[WORK INSTRUCTION] Pick up the causal reasoning experiment project page where it ends and keep writing it.

[SELECTED EXCERPT]
━━━━━━━━━━━━━━━━━━━━
Skip to main content

Add your description here

Project description

Causal Reasoning Experiment

This project implements a causal reasoning experiment using a small GPT-2 model to learn structural equations and predict state changes in a system/'world' of boolean variables and basic arithmetic.

Hopefully it shows that an LLM indeed builds up a causal world model that goes beyond pattern matching.

TL;DR

A model learns rules and predicts outcomes based on these rules. The impressive part: it works on new data it hasn't seen before and can handle multi-step dependencies (a part of the output depends on the output itself), suggesting f*ck the parrots and their handlers

Overview

The experiment models a system of 5 boolean variables (A, B, C, D, E) with the following structural equations and rules:

newA = A XOR C
newB = NOT D
newC = B AND E
newD = A OR newB

sum(A+B+C+D+E) - sum2(newA+newB+newC+newD)

The model learns to predict how the states of newA, newB, newC and newD update given an initial state configuration.

Note, that for newD and sum2 the system can't infer it directly from the input without 'knowing' the rules, since sequential dependency (newD depending on newB) is not trivial, especially if it's sequential dependency in the output itself

example

{"prompt": "0,1,1,1,0", "completion": "\n1,0,0,0\n3 - 1\n"}

A = 0
B = 1
C = 1
D = 1
E = 0

newA = A XOR C      -> 1
newB = NOT D        -> 0
newC = B AND E      -> 0
newD = A OR newB    -> 0

sum(A+B+C+D+E) - sum2(newA+newB+newC+newD) -> 3 - 1

Each example in the dataset consists of:

  • Input: Initial states of variables A,B,C,D,E as comma-separated binary values
  • Output: Updated states of newA,newB,newC,newD followed by the sums

Example:

Input: "1,0,1,0,1"
Output: "0,1,0,1\\n3 - 3"

How do I use this?

Installation

# Clone the repository
git clone thishit
cd causal-experiment

# Install dependencies
uv sync

#activate venv
source .venv/bin/activate # Mac+Linux
.venv\Scripts\activate  # Win

#build and install
uv build && uv pip install -e .

#run
causal-experiment --generate -o '1,1,1,1,1;0,0,0,0,0'

Generate dataset

causal-experiment --generate  # Generate complete dataset
causal-experiment --generate -o '1,1,1,1,1;0,0,0,0,0'  # Generate dataset excluding specific sequences

This will create:

  • dataset/train.jsonl (20,000 examples)
  • dataset/valid.jsonl (2,000 examples)
  • dataset/test.jsonl (2,000 examples)

In this example:

causal-experiment --generate -o '1,0,1,0,1'

alt text

Train

Train the GPT-2 model on the generated datasets:

causal-experiment --train

The trained model will be saved in out/tiny-gpt2-causal/final/.

alt text

Test (sequence in dataset)
━━━━━━━━━━━━━━━━━━━━
[RECORD SET]
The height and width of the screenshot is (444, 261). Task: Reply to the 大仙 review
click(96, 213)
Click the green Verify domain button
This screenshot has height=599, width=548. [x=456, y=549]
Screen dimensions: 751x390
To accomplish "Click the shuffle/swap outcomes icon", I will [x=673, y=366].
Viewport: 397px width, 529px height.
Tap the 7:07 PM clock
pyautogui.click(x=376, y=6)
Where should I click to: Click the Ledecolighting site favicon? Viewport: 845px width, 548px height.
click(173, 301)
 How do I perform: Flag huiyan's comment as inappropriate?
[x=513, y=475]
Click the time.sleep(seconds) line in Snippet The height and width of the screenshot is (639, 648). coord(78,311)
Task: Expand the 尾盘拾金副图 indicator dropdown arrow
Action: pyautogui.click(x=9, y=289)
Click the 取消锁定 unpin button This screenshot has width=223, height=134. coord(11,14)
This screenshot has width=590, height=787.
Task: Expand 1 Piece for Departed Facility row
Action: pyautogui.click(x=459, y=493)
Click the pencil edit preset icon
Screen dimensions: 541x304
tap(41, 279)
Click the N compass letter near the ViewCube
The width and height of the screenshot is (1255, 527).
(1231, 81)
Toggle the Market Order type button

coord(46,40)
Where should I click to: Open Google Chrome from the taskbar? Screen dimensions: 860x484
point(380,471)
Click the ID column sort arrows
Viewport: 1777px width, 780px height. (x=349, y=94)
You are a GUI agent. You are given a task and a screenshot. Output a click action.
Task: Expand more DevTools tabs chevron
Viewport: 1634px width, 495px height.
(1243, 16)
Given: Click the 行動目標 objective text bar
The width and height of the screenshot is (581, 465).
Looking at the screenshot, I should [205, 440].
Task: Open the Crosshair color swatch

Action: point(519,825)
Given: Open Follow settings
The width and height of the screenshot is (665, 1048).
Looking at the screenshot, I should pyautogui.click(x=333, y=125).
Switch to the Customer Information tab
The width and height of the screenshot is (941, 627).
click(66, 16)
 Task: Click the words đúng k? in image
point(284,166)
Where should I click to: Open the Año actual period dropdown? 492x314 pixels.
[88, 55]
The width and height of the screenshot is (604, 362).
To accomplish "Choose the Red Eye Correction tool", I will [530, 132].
━━━━━━━━━━━━━━━━━━━━
[RESPONSE TO THE TASK]
Test the model with a specific input sequence:

causal-experiment --test '0,0,1,1,1'

First part of the output is calculated by code

Second part generated by the LLM (see green)

alt text

Test (sequence not in dataset)

causal-experiment --test '1,0,1,0,1'

alt text

Marvel at this shit, and shove it up the luddites and their parrots.

Model Architecture

The project uses a small GPT-2 model with:

  • 128 embedding dimensions
  • 4 layers
  • 4 attention heads
  • Trained for 3 epochs
  • Learning rate: 5e-4
  • Batch size: 16

Logging

The experiment uses loguru for comprehensive logging:

  • Console output with colored formatting
  • Log files stored in logs/ directory
  • Rotation: 100MB file size
  • Retention: 10 days

Creating your own rules

Inside dataset.py change up generate_example() however you want.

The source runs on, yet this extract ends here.